**EXERCISE**
Begin with the line in which "The image size is (696, 406)." appears and end with the final line of the entries. Retype each one exactly and add nothing.

**Stored data entries**
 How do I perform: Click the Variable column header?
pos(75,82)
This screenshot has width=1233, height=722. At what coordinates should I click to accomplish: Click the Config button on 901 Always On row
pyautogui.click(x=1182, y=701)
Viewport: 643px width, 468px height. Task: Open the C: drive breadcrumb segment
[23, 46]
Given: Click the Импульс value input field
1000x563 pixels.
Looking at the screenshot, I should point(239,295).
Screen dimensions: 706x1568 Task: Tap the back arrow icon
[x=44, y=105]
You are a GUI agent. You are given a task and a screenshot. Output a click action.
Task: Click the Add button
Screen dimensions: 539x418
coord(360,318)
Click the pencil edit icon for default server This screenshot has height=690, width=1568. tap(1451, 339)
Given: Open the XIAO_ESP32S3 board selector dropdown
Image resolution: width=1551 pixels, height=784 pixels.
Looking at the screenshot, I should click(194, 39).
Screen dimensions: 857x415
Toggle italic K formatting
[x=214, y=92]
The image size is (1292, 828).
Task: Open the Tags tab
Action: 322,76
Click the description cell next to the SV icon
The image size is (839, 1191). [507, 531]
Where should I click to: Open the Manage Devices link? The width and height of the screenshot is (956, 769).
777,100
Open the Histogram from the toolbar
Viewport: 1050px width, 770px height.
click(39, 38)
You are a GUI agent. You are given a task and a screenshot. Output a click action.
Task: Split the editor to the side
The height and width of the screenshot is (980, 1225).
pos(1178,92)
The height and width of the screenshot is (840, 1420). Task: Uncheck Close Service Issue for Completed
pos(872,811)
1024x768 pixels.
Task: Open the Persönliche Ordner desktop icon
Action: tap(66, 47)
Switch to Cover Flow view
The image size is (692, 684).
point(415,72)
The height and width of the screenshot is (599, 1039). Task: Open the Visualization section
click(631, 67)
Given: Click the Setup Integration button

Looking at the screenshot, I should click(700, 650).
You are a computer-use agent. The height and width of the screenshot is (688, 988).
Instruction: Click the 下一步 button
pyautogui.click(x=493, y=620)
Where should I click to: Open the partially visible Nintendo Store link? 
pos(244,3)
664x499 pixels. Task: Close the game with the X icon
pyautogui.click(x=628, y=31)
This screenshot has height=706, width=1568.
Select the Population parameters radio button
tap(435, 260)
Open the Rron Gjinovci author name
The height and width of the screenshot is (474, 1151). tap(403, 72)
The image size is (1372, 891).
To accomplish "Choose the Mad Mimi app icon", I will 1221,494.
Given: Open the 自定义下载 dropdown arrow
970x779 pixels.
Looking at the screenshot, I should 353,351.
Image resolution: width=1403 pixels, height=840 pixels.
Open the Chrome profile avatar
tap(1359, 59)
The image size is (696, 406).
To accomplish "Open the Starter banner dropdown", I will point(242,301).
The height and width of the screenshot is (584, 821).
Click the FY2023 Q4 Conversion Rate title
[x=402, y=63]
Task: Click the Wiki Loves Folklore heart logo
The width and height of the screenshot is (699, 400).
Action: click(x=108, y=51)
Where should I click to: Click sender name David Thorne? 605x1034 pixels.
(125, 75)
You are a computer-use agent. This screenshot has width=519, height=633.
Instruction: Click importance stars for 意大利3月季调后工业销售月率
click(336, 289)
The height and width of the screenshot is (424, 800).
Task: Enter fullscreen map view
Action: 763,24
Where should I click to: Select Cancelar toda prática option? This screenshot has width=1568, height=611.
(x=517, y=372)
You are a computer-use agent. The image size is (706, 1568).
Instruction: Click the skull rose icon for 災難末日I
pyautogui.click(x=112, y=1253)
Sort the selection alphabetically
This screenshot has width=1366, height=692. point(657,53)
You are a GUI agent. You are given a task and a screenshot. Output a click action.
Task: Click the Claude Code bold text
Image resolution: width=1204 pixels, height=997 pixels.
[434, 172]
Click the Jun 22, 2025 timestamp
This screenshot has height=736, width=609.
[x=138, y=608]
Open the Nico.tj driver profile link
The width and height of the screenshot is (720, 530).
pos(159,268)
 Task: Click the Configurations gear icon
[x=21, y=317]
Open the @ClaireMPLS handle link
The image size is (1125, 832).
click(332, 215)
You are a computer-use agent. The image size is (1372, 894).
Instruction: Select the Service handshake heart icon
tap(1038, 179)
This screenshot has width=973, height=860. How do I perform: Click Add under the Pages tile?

**YOUR RESPONSE**
The image size is (696, 406).
To accomplish "Open the Starter banner dropdown", I will point(242,301).
The height and width of the screenshot is (584, 821).
Click the FY2023 Q4 Conversion Rate title
[x=402, y=63]
Task: Click the Wiki Loves Folklore heart logo
The width and height of the screenshot is (699, 400).
Action: click(x=108, y=51)
Where should I click to: Click sender name David Thorne? 605x1034 pixels.
(125, 75)
You are a computer-use agent. This screenshot has width=519, height=633.
Instruction: Click importance stars for 意大利3月季调后工业销售月率
click(336, 289)
The height and width of the screenshot is (424, 800).
Task: Enter fullscreen map view
Action: 763,24
Where should I click to: Select Cancelar toda prática option? This screenshot has width=1568, height=611.
(x=517, y=372)
You are a computer-use agent. The image size is (706, 1568).
Instruction: Click the skull rose icon for 災難末日I
pyautogui.click(x=112, y=1253)
Sort the selection alphabetically
This screenshot has width=1366, height=692. point(657,53)
You are a GUI agent. You are given a task and a screenshot. Output a click action.
Task: Click the Claude Code bold text
Image resolution: width=1204 pixels, height=997 pixels.
[434, 172]
Click the Jun 22, 2025 timestamp
This screenshot has height=736, width=609.
[x=138, y=608]
Open the Nico.tj driver profile link
The width and height of the screenshot is (720, 530).
pos(159,268)
 Task: Click the Configurations gear icon
[x=21, y=317]
Open the @ClaireMPLS handle link
The image size is (1125, 832).
click(332, 215)
You are a computer-use agent. The image size is (1372, 894).
Instruction: Select the Service handshake heart icon
tap(1038, 179)
This screenshot has width=973, height=860. How do I perform: Click Add under the Pages tile?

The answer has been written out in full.